Meienberg whether Rapperswil on Lake Zurich , also "Meyenberg" or "Meienberggut", is a Nagelfluh terrace above Rapperswil-Jona on Lake Zurich , in the canton of St. Gallen , Switzerland and is 487  m above sea level. M. high. The place is located 2.3 km northeast of Rapperswil train station and has fruit, wine and meadow growing.

history

First mentioned in the chronicle of Aegidius Tschudi , who describes how Urner, Zug and Glarus troops set up camp in 1443 during the Old Zurich War "from the Kilchen ze Kempraten / behind the Büchel to the Meienberg ob Rapperschwil / since the Strash von Rüte harin gat ".

The upper Meienberg probably belonged to the Pfäfers monastery since the early Middle Ages . In 1824 the monastery sold the Meienberg terrace to the Braendlin brothers and the Pfauenwirt Heussi. In the first half of the 19th century, the lower Meienberg belonged to the Helbling family .

In 1828 the Swiss abroad Johann Jakob Staub , who had acquired a large fortune in Paris as a "marchand tailleur" (master tailor), built a classicist country residence on the upper Meienberg ( called Schloss Meienberg after later renovations ). Staub's daughter married the industrialist Jakob Braendlin-Näf , who lived on the Meienberg and had the Villa Grünstels built on the eastern slope in 1822.

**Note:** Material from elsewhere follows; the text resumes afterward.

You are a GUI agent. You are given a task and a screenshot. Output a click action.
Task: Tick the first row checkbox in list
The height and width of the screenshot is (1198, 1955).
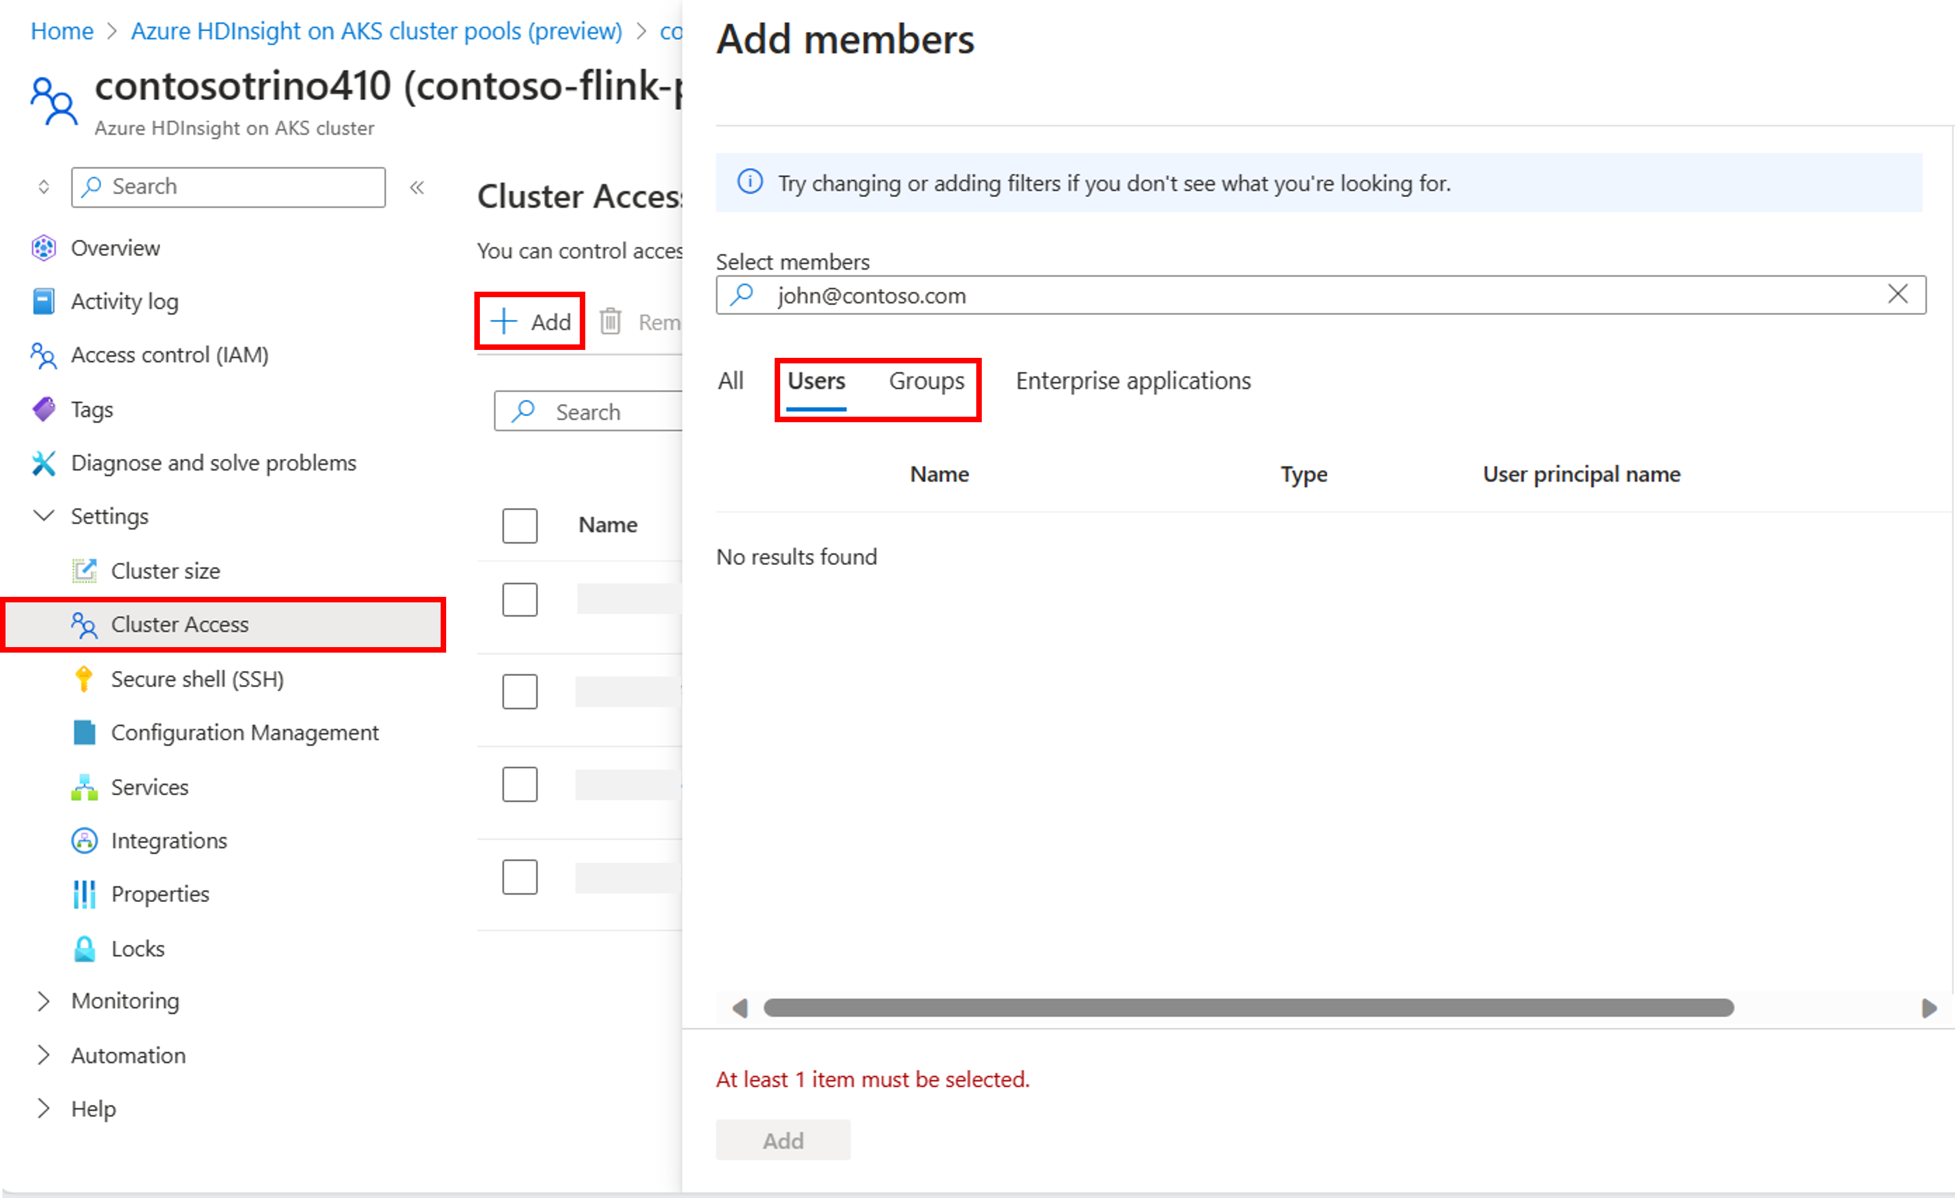(x=520, y=600)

In 1845 the German poet and radical democrat Ferdinand Freiligrath (1810–1876) lived as a political refugee in the villa in the lower Meienberg. Among the politicians and artists who visited Freiligrath on the Meienberg were Franz Liszt , who presented him with the famous melody to the poem " O dear, as long as you can " ( Liebestraum No. 3), the writer Gottfried Keller and the American Travel writer and poet Bayard Taylor on his walking tour of Europe.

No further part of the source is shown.